A monthly report on China's surface water quality showed the Yangtze River was slightly polluted in December 2008 and its branches suffered medium-level pollution, according to the Ministry of Environmental Protection.
China's sizzling economy has seen a surge of heavily polluting industries along the lower valley of the Yangtze River.
Nearly 10,000 of the 21,000 chemical companies in China are along the 6,300 km-long Yangtze River, according to Chen. More than 20 chemical industry parks were under construction.
Local governments had built more than 40,000 reservoirs along the river and its branches in a scrabble for water resources, which has further degraded Yangtze's ecological system, he said.
The government was expanding domestic demand and increase investment amid the global financial crisis, he said.
"We should take the opportunity to improve sewage treatment facilities in cities, and move faster to readjust industrial layout and structure along the river," said Chen, also chief of the Jiangxi Provincial Committee of the Revolutionary Committee of the Chinese Kuomintang (RCCK), one of China's eight non-Communist parties.
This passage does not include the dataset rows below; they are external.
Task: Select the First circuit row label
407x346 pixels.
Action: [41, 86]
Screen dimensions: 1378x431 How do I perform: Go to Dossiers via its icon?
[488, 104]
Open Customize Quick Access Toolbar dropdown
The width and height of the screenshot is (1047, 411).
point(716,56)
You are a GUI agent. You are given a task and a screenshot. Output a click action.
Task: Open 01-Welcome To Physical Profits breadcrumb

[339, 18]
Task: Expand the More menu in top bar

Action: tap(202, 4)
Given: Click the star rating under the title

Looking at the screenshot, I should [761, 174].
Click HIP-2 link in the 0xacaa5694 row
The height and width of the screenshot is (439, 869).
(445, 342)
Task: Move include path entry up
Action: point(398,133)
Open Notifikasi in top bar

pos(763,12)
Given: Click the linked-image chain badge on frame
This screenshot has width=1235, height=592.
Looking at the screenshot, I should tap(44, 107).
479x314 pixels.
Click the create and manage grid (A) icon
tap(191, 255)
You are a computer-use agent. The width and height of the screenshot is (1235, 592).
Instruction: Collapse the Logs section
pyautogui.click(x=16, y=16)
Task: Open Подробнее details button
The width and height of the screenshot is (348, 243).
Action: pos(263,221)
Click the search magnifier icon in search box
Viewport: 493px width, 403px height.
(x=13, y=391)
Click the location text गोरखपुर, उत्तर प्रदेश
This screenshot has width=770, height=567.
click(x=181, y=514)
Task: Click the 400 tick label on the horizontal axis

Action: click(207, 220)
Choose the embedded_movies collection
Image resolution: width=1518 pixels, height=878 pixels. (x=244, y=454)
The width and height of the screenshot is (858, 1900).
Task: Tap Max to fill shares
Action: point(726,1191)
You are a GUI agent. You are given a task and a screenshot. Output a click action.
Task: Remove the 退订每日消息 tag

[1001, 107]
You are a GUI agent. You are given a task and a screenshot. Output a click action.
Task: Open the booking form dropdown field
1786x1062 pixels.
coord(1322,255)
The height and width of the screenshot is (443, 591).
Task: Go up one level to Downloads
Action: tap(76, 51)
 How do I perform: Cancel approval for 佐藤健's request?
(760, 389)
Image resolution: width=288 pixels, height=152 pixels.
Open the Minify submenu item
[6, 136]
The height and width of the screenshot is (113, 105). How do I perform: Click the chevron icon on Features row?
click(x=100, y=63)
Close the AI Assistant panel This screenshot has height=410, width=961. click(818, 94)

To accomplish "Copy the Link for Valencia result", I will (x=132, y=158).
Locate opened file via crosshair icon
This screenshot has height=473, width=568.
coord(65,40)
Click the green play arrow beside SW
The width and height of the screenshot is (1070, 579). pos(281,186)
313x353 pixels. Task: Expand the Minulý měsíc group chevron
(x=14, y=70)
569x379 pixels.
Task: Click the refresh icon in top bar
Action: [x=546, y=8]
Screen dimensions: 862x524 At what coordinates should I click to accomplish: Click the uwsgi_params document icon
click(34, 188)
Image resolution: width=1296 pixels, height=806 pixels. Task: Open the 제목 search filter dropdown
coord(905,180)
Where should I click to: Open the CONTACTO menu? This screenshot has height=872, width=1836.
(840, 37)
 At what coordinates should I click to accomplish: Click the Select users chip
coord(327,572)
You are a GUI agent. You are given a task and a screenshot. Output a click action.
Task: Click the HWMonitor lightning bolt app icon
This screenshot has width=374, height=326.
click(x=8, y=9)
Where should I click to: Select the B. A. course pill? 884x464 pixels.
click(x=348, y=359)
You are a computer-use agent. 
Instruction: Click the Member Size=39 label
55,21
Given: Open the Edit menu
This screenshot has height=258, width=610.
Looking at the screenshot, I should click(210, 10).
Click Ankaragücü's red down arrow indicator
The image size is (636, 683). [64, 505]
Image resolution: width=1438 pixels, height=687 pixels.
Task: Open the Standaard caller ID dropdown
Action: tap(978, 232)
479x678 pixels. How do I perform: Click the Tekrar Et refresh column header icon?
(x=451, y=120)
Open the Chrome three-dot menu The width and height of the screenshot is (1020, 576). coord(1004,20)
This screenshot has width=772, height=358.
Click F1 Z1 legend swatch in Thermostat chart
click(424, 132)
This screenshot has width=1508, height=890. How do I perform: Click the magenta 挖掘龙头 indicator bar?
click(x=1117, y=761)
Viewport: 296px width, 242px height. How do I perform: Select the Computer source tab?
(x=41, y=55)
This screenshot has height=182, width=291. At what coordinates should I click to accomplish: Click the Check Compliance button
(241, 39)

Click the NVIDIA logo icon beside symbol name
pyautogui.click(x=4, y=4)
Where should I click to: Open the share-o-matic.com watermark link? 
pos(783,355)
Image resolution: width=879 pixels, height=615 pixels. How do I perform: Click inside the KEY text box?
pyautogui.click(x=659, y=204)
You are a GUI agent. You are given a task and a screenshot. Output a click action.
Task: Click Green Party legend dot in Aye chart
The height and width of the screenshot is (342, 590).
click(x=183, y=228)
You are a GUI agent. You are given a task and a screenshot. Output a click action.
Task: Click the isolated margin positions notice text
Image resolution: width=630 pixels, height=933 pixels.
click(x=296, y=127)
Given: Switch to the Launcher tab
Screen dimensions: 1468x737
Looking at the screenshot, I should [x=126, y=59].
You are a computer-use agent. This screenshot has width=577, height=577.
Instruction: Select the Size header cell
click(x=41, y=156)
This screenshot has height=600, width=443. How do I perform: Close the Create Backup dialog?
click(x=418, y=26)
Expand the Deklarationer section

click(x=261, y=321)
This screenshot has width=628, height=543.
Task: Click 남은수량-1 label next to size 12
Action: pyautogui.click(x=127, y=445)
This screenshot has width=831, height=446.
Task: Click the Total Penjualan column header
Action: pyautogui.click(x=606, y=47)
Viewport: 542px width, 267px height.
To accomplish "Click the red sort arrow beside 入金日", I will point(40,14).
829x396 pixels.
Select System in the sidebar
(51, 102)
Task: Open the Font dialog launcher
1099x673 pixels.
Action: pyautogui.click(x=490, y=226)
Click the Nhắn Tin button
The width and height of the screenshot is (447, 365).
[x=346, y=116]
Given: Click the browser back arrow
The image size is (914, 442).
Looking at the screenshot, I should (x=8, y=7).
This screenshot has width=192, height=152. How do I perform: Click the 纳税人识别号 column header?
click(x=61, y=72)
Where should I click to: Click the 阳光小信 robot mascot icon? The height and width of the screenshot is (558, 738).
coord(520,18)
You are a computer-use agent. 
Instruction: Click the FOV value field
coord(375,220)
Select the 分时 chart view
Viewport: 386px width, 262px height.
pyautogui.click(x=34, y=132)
China has seen a spate of industrial accidents along major rivers that disrupted water supplies in cities in recent years.
In the latest incident, at least 200,000 residents in Yancheng,a city in eastern Jiangsu Province, were deprived of tap water supply for three days last month after a chemical factory illegally dumped the disinfectant phenol into a local river.
The city mayor promised earlier this month to shut 33 of the city's 317 chemical plants to check contamination.